De là est née une idée : lancer un blogue où elle pourrait communiquer ses recettes de purée originales et délicieuses à d'autres mamans. BabyFoodE était né. Lancé en 2013, le blogue connaît un succès fou, au point où Mme Oliver quitte son emploi pour se consacrer à sa passion. En 2015, elle lance même son livre de recettes, Little Foodie.

Son approche est simple : la nourriture que vous donnez à votre bébé, au fond, ressemble beaucoup à ce que vous, adultes, mangez... Seulement, elle se présente sous forme de purée ! Un concept qui fait mouche, puisque, aujourd'hui, des foodies de partout sur la planète cuisinent ses appétissantes recettes de purées et de plats pour enfants, que la maman met en valeur dans de superbes photos léchées.

Sortir des carcans

C'est le même genre de réflexion qui a mené la nutritionniste Julie DesGroseilliers à publier son livre Bébé a faim, cet automne. «Lorsque j'ai eu ma fille, qui a aujourd'hui trois ans et demi, j'étais super excitée à l'idée de lui donner ses premiers repas. Je suis donc partie magasiner des livres sur les purées... Méchant turn-off ! Les recettes étaient plates et pas originales. La purée de carottes, c'est bien, mais il y a autre chose !», s'indigne-t-elle.

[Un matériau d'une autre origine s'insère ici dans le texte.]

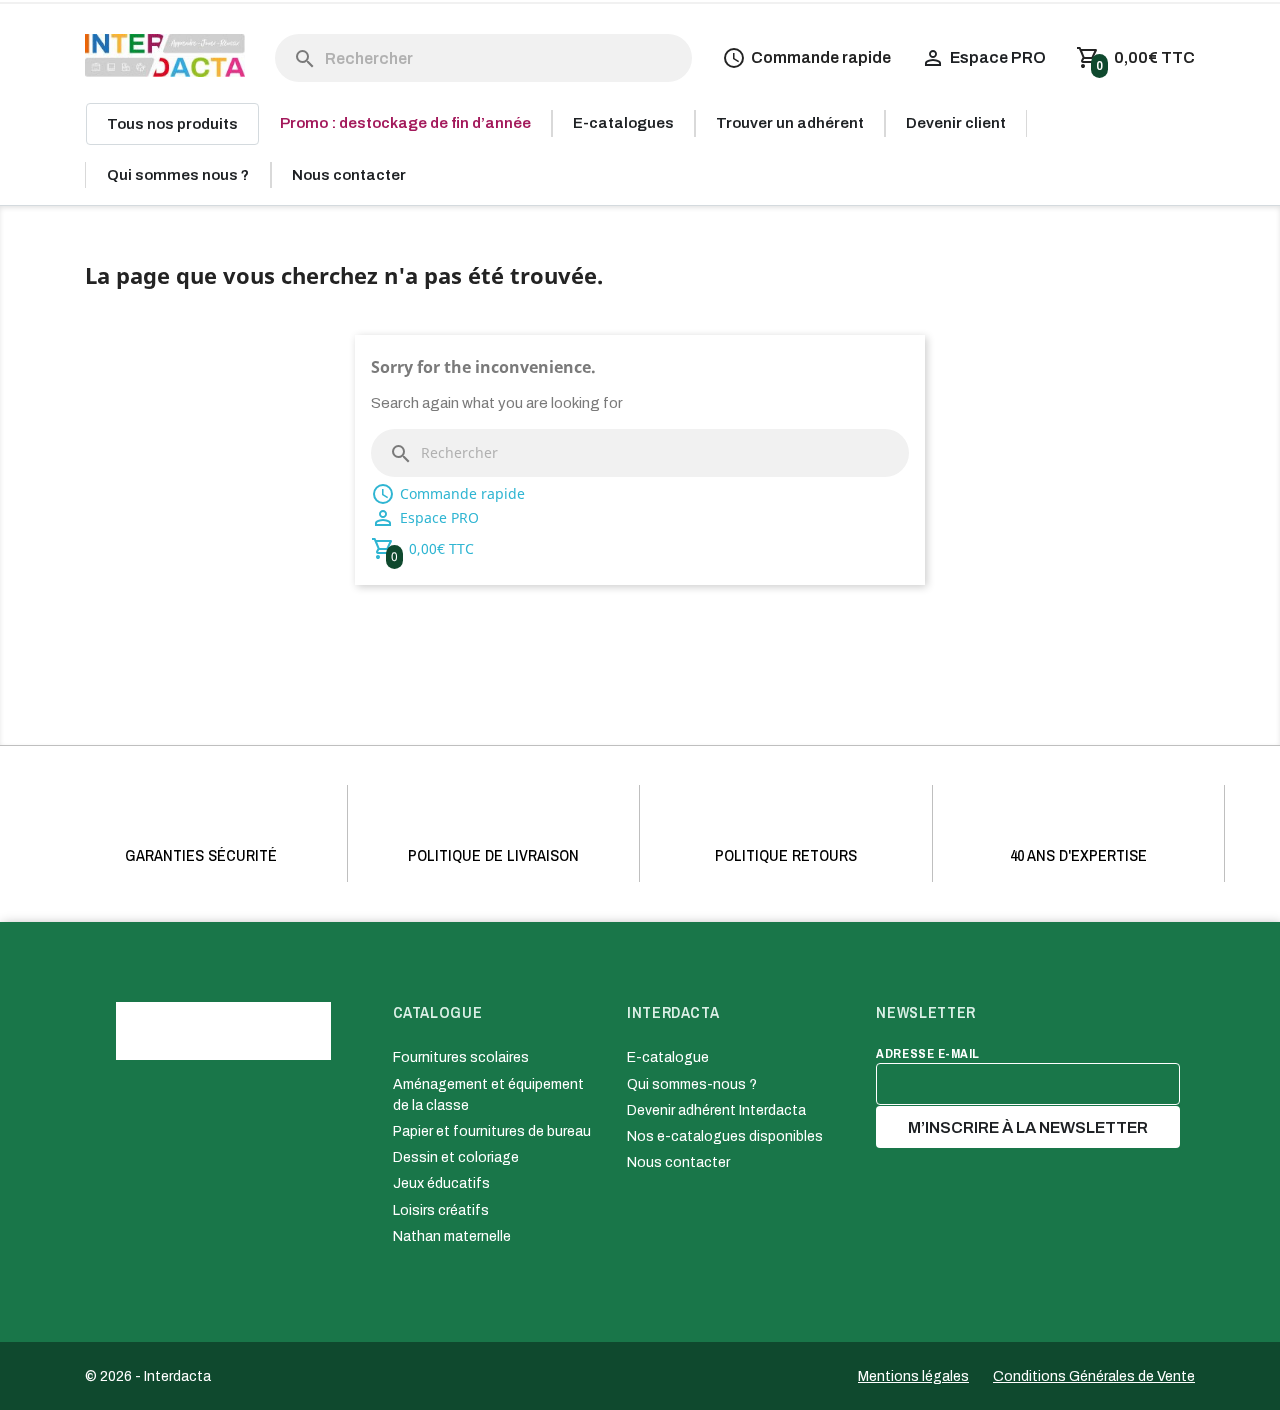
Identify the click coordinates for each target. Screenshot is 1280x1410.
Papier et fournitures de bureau (492, 1131)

Son conseil ? Osez mélanger les aliments ! «Certains parents croient encore qu'il faut donner les aliments seuls, sans les mélanger, constate-t-elle. C'est important de le faire lorsqu'on introduit un nouvel aliment, mais après deux ou trois essais sans réaction allergique, on peut créer des mélanges et oser. C'est là que ça devient foodie et amusant !»

Par exemple, combinez les légumes racines ensemble, ajoutez des épinards à vos purées de fruits, écrasez ensemble banane et avocat, servez au petit-déjeuner de l'avoine avec du lait de coco, ajoutez le goût sucré de la pomme à une purée de poulet... Les possibilités sont presque infinies.

De même, pourquoi les graines de chanvre ou de chia, le chou frisé, le quinoa ou les edamames, autant d'aliments auxquels on accole l'étiquette de «super», seraient-ils réservés aux adultes ? En effet, il serait fou de priver les bébés et les enfants de leurs vertus nutritionnelles, ajoute-t-elle.

Explosions de saveurs

En octobre dernier, le chef Danny St-Pierre a publié sur sa page Facebook une photo de son bébé, alors âgé d'à peine 7 mois, avec la description suivante : «Jeannette mange de l'aiglefin aux courgettes safranées et raisins blonds.» C'est ce qui nous a donné l'idée de lui demander son avis sur la question. Qui de mieux placé qu'un chef pour créer une nouvelle génération de bébés foodies ?

Après avoir introduit les purées dès 4 mois - «elle avait trop faim !» -, le papa a très vite délaissé les purées pour des pièces braisées, en cuisson lente, que sa fille adore, comme des cuisses de poulet ou des jarrets de boeuf, qu'il fait mijoter dans un bouillon avec des légumes jusqu'à ce que le tout soit fondant et délicieux.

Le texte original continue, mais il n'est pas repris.